On lui fit faire son entrée à quatre pattes, au bout d’une longue chaîne en or attachée à un collier incrusté de pierreries. Lui aussi avait le corps enduit de l’huile d’or, et ses tétons étaient dorés. L’épais buisson de son pubis était parsemé de petites pierreries étincelantes, et sa queue en érection luisait sous la fine pellicule de la dorure. Il avait les oreilles percées mais ne portait pas de boucles d’oreilles, c’étaient de simples rubis. Ses cheveux étaient séparés par une raie au milieu, et on les avait magnifiquement parsemés de poussière d’or. De la peinture dorée lui soulignait les yeux, lui chargeait les cils, dessinait sa bouche parfaite, étonnante. Et ses yeux bleu-violet brûlaient d’un éclat iridescent.

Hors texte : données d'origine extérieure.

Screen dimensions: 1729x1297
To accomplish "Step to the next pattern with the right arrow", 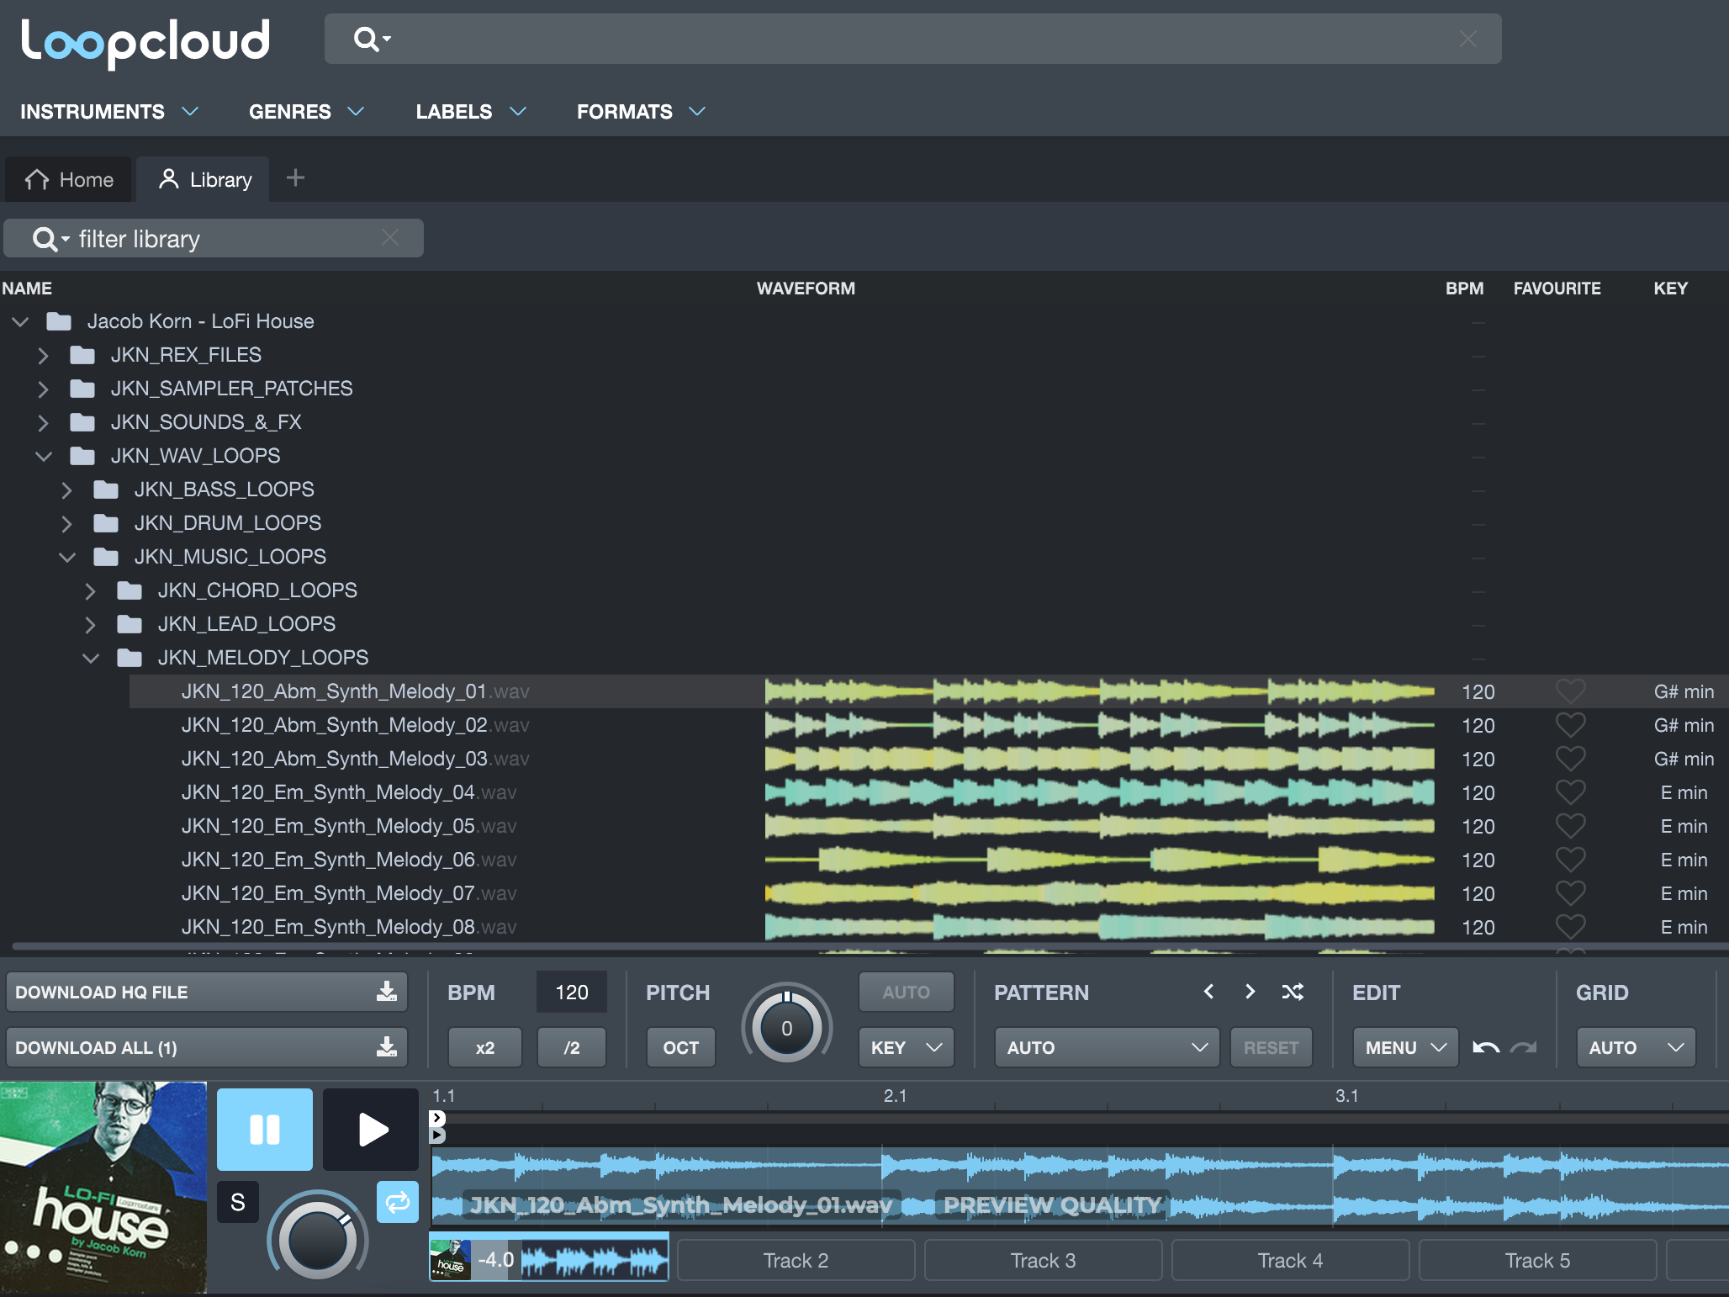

Ses lèvres formèrent un demi-sourire, tandis qu’on le menait près d’elle. Il n’avait l’air ni triste ni effrayé, mais bien plutôt égaré, dans son désir d’exaucer les vœux du bel ange aux cheveux noirs qui le conduisait. Et cet être à la peau sombre le guida pour qu’il enjambe la Belle, lui fit poser la tête contre son aisselle gauche, jusqu’à ce que son visage vienne au contact du miel, et, là, il se mit en devoir de laper.

La Belle soupira sous cette langue pressante, humide et dure qui léchait les courbes de ses chairs. Et puis ses yeux s’ouvrirent très grands lorsqu’il la nettoya de tous ses liquides, ses cheveux lui chatouillant le visage, et lorsqu’il se courba pour venir se nourrir à son autre aisselle, la droite, avec la même avidité.

Il avait l’air d’un dieu inconnu penché sur elle ; son visage peint paraissait remonter des profondeurs de ses rêves inavouables ; ses bras puissants, ses épaules luisaient, magnifiquement lustrés.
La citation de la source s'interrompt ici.